- _Problem to solve_:
Could you say how many lines below contain the word "computer"? Give the number with no other text.

- _Entries supplied_:
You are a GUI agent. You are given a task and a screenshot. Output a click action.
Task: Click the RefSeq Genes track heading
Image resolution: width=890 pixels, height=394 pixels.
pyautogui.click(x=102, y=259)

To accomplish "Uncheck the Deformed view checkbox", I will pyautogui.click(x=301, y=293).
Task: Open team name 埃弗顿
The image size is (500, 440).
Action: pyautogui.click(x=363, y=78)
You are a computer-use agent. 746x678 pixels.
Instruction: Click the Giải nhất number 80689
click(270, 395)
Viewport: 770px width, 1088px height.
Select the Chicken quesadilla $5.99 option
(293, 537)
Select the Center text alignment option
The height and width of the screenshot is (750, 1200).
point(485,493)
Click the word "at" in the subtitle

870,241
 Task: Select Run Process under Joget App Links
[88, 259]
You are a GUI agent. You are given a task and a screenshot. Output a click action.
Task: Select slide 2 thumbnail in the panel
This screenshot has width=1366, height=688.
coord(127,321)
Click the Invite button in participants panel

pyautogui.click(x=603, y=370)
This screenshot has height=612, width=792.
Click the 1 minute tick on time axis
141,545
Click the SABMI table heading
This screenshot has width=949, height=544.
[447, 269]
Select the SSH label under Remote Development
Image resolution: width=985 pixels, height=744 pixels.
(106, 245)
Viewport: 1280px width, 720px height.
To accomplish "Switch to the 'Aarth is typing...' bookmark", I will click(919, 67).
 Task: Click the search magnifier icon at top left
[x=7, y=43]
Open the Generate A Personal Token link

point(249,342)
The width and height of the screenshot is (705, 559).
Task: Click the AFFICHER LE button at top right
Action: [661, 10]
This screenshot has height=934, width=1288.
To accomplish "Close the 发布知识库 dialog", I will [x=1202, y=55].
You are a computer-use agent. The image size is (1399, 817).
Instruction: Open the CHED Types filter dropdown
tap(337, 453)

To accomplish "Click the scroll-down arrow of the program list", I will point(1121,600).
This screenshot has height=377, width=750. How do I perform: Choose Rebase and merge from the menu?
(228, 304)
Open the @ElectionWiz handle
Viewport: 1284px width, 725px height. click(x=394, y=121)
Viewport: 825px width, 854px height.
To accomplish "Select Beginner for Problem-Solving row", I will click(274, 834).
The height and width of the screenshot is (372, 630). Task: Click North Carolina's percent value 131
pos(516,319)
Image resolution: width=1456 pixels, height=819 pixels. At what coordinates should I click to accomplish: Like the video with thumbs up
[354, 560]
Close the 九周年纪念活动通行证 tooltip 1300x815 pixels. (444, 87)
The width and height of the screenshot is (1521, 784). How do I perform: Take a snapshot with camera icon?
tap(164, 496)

- _Your response_:
2